■ **What the task requires**
Pick out each line in the items below that contains the word "button", and copy those lines.

==== Exercise data ====

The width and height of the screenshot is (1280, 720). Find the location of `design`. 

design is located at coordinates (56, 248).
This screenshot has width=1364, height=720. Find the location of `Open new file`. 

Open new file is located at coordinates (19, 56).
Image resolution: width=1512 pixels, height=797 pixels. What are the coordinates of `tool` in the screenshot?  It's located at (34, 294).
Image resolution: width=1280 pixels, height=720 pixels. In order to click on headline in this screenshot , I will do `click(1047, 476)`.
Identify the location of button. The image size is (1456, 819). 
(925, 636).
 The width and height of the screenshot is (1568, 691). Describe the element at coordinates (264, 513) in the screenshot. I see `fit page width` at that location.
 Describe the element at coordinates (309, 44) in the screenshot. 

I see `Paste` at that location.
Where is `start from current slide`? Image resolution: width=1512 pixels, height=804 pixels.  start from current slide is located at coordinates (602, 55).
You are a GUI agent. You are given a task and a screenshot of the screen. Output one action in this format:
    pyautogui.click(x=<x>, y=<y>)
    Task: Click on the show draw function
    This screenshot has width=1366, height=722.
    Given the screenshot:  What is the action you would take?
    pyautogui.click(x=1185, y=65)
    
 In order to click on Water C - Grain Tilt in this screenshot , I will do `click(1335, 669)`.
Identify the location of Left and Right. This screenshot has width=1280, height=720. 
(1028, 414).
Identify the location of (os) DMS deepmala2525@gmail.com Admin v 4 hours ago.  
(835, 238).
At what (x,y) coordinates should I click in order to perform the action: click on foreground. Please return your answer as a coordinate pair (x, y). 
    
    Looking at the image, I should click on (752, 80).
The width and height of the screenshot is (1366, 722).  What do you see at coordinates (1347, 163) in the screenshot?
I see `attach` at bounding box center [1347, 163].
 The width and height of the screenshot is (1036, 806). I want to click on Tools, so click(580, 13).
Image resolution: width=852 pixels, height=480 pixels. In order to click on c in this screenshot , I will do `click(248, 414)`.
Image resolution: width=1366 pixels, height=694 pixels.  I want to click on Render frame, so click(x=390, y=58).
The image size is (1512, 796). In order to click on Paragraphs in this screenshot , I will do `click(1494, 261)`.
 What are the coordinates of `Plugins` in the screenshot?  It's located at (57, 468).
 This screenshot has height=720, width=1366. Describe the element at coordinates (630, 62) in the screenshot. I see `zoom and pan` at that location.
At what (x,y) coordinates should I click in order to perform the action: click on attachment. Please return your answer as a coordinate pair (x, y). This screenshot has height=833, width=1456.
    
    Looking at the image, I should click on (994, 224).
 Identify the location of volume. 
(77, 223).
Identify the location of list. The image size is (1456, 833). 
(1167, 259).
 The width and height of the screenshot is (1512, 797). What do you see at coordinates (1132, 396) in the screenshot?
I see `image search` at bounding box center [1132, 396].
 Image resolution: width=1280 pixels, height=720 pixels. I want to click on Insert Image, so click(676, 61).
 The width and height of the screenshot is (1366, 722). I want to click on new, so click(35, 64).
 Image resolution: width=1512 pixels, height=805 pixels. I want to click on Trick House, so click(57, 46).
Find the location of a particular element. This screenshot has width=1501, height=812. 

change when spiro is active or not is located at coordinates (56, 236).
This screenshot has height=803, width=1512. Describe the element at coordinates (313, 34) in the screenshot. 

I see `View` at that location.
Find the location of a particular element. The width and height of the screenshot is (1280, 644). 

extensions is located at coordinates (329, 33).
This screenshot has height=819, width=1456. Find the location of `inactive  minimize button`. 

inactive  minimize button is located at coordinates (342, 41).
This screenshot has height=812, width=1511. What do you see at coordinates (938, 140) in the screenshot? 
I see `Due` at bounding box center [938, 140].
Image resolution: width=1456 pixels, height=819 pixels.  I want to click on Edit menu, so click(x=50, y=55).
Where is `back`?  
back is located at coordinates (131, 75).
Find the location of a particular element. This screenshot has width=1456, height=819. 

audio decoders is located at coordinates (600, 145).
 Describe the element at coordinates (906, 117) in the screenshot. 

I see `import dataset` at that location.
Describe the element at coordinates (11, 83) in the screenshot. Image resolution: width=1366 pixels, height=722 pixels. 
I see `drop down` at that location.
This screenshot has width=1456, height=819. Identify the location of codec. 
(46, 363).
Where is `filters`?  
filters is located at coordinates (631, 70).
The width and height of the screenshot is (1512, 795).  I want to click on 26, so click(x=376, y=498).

====

■ **Solution to the problem**
Identify the location of button. The image size is (1456, 819). 
This screenshot has height=819, width=1456. Find the location of `inactive  minimize button`. 
inactive  minimize button is located at coordinates (342, 41).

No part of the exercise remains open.